▶ _STATED GOAL_
Lay out the records from the line containing "Task: Clear selection with the X button" through the line containing "point(213,125)" as a Markdown table with the columns Row and Line. Give each line its own numbered row and leave out blank lines.
────────────────
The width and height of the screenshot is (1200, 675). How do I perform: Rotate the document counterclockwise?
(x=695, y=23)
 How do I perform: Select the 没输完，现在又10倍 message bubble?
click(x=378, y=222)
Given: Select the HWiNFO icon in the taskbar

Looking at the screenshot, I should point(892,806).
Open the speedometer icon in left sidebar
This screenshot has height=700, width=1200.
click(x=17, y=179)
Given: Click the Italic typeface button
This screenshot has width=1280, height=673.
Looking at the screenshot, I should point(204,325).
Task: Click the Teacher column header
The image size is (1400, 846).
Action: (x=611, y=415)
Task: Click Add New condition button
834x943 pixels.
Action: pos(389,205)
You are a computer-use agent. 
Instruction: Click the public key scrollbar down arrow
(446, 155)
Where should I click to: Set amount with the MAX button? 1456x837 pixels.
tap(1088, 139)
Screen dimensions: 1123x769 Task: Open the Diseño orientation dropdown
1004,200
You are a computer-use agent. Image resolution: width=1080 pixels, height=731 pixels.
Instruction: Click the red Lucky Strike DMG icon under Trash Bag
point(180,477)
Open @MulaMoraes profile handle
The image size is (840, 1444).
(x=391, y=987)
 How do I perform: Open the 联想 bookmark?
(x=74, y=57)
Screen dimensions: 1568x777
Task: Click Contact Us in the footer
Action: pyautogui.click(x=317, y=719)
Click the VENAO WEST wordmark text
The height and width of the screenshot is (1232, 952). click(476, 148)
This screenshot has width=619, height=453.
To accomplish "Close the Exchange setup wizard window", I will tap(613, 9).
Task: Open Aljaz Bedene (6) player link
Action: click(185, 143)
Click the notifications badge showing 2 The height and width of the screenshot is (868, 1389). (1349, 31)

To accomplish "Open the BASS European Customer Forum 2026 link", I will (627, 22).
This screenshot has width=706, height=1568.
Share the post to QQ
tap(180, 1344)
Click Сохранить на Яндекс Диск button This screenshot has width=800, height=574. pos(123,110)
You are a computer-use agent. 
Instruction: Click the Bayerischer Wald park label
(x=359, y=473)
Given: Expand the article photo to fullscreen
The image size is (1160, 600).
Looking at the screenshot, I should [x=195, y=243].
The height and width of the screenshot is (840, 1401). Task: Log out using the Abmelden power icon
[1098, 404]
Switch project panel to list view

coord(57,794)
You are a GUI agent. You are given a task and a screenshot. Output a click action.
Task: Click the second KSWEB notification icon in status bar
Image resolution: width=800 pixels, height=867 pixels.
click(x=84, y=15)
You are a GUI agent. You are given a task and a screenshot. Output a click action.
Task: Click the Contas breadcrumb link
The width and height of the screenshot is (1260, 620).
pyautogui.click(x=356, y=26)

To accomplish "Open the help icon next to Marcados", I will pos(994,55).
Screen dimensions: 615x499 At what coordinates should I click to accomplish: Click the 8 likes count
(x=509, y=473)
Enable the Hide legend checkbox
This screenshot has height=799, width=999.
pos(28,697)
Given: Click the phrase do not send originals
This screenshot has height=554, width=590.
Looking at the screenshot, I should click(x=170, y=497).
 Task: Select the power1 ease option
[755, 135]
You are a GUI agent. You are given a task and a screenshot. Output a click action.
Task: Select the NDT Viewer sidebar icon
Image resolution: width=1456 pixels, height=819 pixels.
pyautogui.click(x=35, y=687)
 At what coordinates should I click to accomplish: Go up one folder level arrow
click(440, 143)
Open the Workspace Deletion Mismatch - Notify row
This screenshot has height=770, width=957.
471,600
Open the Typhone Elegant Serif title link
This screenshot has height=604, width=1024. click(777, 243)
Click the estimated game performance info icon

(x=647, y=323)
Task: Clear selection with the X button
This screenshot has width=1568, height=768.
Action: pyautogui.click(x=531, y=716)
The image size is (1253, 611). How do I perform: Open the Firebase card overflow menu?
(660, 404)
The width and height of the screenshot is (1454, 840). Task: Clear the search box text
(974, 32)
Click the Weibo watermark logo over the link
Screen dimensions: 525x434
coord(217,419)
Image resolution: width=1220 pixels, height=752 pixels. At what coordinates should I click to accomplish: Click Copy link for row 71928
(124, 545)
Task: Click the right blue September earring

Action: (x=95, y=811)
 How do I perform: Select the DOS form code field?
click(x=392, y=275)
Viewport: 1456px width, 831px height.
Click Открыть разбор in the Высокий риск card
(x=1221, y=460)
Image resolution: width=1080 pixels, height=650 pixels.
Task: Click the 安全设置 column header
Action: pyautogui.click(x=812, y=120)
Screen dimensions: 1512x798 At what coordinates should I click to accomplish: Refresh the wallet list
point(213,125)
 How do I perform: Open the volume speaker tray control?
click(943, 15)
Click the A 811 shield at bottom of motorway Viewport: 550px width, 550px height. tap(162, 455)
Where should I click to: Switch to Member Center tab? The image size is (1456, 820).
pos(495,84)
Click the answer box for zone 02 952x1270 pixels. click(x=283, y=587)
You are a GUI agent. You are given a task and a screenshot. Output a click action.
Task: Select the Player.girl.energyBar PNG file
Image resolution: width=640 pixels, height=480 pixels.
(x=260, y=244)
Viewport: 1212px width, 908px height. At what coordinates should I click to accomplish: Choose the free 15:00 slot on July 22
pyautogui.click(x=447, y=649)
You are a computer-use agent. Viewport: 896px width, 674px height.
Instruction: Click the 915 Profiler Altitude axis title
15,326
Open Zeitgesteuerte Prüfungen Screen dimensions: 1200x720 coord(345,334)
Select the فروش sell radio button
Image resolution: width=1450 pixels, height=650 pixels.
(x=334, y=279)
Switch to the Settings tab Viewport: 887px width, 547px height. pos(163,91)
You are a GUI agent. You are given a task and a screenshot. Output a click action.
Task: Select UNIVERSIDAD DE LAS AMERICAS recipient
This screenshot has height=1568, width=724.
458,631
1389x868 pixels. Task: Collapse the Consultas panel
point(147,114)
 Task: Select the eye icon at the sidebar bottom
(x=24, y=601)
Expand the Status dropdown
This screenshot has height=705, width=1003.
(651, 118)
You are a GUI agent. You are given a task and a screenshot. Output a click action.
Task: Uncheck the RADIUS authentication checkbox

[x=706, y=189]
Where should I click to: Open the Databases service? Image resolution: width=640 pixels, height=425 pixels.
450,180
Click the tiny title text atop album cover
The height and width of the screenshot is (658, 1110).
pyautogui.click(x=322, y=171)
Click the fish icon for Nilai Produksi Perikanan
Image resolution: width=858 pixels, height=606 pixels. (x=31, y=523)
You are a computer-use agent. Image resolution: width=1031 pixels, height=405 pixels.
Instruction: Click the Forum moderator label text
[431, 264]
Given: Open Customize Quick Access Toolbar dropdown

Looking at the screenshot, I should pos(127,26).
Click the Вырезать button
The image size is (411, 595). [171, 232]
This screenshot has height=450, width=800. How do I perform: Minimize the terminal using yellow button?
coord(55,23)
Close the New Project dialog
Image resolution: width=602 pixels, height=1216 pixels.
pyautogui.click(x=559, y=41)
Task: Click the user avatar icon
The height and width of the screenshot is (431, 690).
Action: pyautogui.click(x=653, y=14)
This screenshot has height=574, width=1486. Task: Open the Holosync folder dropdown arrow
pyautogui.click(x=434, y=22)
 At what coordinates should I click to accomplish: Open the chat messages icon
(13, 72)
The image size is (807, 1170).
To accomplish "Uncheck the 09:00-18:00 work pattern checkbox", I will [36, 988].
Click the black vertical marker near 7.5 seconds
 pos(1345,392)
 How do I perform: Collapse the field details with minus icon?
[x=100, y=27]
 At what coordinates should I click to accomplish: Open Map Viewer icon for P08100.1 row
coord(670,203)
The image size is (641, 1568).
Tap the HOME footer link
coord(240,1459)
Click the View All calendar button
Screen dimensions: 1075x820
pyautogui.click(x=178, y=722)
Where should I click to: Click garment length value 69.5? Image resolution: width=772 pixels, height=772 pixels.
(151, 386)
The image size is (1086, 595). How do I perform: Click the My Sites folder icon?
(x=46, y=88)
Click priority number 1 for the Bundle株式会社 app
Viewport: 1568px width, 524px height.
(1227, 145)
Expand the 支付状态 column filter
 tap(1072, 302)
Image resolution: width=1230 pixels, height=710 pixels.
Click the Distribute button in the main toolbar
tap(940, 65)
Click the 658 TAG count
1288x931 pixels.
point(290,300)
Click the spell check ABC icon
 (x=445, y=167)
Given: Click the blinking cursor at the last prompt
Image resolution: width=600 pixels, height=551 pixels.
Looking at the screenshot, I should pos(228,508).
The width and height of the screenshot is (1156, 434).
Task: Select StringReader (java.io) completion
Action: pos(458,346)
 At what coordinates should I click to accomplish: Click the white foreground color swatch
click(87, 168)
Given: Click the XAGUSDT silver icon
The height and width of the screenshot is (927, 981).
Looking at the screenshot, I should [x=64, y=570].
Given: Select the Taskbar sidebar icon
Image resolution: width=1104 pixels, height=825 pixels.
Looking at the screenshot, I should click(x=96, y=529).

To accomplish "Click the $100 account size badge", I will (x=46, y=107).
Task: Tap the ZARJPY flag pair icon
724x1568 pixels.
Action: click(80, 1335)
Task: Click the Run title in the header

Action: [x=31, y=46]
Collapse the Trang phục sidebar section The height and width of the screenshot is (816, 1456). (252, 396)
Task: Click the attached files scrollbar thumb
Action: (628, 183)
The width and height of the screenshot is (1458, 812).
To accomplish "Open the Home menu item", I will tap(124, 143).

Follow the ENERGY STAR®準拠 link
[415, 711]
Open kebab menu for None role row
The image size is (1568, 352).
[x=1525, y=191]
────────────────
▶ _TASK SOLUTION_
| Row | Line |
|---|---|
| 1 | Task: Clear selection with the X button |
| 2 | This screenshot has width=1568, height=768. |
| 3 | Action: pyautogui.click(x=531, y=716) |
| 4 | The image size is (1253, 611). How do I perform: Open the Firebase card overflow menu? |
| 5 | (660, 404) |
| 6 | The width and height of the screenshot is (1454, 840). Task: Clear the search box text |
| 7 | (974, 32) |
| 8 | Click the Weibo watermark logo over the link |
| 9 | Screen dimensions: 525x434 |
| 10 | coord(217,419) |
| 11 | Image resolution: width=1220 pixels, height=752 pixels. At what coordinates should I click to accomplish: Click Copy link for row 71928 |
| 12 | (124, 545) |
| 13 | Task: Click the right blue September earring |
| 14 | Action: (x=95, y=811) |
| 15 |  How do I perform: Select the DOS form code field? |
| 16 | click(x=392, y=275) |
| 17 | Viewport: 1456px width, 831px height. |
| 18 | Click Открыть разбор in the Высокий риск card |
| 19 | (x=1221, y=460) |
| 20 | Image resolution: width=1080 pixels, height=650 pixels. |
| 21 | Task: Click the 安全设置 column header |
| 22 | Action: pyautogui.click(x=812, y=120) |
| 23 | Screen dimensions: 1512x798 At what coordinates should I click to accomplish: Refresh the wallet list |
| 24 | point(213,125) |